-- Begin Quoted passage --

Checked content

Watership Down

Related subjects: Novels

Background to the schools Wikipedia

SOS believes education gives a better chance in life to children in the developing world too. All children available for child sponsorship from SOS Children are looked after in a family home by the charity. Read more...

Watership Down
Richard Adams WatershipDown.jpg
First edition cover
Author(s) Richard Adams
Country United Kingdom
Language English
Genre(s) Fantasy novel
Publisher Rex Collings
Publication date November 1972
Media type Print ( Hardback & Paperback)
Pages 413 pp (first edition, hardback)
ISBN ISBN 0-901720-31-3 (first edition, hardback)
Followed by Tales from Watership Down

Watership Down is the title of Richard Adams's first and most successful novel. The novel is about a group of rabbits and is named after Watership Down, a hill in the north of Hampshire, England. The story is a heroic fantasy with rabbits of human intelligence but in their natural environment. They are depicted as having a culture, including a language ( Lapine), proverbs, poetry and mythology. Several chapters present pieces of rabbit lore and many editions also include an appendix of Lapine vocabulary.

It was published in the United Kingdom by Rex Collings Ltd in 1972 and it has never since been out of print. In his struggle to get it into print, Adams had seen it rejected by 13 other publishers. Watership Down is near the area where Adams grew up. The story is based on a collection of tales that Adams told to his young children on trips to the countryside. Adams's description of wild rabbit behaviour was much influenced by The Private Life of the Rabbit by British naturalist Ronald Lockley, although Adams had already written the essentials of the story when he discovered Lockley's work.

Watership Down has been made into an acclaimed classic film and a television series, and is Penguin Books' best selling novel of all time.

-- End Quoted passage --

### Set task A
Answer each question from the article on Watership Down.
(i) In what month and year was the novel first published?
(ii) How many other publishers rejected the novel before it was printed?
(iii) Of which publisher is it the best-selling novel of all time?
### Set task B
Using the article on Watership Down, explain why Ronald Lockley's book shaped the novel's depiction of rabbits but not its basic story.
### Set task C
List every feature of rabbit culture that the article on Watership Down says the rabbits are depicted as having.
The material that comes next has no connection to the article on Watership Down.

-- Begin Record set --

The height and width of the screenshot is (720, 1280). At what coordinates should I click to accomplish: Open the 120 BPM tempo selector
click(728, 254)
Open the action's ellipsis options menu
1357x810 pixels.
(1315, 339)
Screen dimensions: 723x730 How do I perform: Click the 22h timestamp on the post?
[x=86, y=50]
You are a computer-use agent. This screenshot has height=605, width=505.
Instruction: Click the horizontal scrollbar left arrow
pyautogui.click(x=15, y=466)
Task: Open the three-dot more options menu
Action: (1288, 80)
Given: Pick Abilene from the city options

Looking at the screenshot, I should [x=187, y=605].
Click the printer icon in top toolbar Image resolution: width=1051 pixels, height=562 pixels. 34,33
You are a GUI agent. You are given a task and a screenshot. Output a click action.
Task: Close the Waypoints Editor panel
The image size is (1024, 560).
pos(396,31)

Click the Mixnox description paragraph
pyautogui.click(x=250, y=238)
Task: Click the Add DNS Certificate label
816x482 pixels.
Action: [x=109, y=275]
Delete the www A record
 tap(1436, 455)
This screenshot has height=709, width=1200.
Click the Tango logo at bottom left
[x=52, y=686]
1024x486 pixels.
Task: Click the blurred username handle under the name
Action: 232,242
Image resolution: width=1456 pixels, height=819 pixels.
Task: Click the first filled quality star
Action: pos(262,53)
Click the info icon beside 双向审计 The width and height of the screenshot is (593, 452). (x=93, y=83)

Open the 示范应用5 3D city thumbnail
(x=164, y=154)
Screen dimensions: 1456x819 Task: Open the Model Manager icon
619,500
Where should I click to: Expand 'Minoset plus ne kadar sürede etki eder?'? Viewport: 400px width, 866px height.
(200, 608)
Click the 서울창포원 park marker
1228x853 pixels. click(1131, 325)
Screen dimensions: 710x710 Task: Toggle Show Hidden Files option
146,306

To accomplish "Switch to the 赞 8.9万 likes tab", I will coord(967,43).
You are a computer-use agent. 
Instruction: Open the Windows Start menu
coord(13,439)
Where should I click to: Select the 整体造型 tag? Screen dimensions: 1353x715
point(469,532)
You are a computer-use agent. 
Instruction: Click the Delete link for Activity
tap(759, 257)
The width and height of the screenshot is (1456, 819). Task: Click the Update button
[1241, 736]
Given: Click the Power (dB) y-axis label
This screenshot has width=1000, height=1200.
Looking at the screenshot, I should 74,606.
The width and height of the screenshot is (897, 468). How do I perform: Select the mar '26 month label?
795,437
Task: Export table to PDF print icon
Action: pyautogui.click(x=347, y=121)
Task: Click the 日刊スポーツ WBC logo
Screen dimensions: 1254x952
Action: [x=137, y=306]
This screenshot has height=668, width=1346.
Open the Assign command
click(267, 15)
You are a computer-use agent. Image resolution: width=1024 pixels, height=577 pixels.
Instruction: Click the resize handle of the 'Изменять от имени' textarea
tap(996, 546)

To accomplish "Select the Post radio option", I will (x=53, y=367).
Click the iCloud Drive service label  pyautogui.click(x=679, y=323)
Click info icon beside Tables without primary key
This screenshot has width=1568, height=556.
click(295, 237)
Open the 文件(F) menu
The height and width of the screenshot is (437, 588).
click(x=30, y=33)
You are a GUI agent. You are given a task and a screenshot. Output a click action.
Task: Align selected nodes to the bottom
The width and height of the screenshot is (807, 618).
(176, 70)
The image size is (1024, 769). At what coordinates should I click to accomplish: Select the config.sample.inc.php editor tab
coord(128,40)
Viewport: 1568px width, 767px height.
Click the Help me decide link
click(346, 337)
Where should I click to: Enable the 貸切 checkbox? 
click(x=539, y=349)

-- End Record set --

### Written reply A
(i) November 1972
(ii) 13
(iii) Penguin Books

### Written reply B
Adams's description of wild rabbit behavior was much influenced by The Private Life of the Rabbit. He had already written the essentials of the story before he discovered Lockley's work.

### Written reply C
A language (Lapine), proverbs, poetry, mythology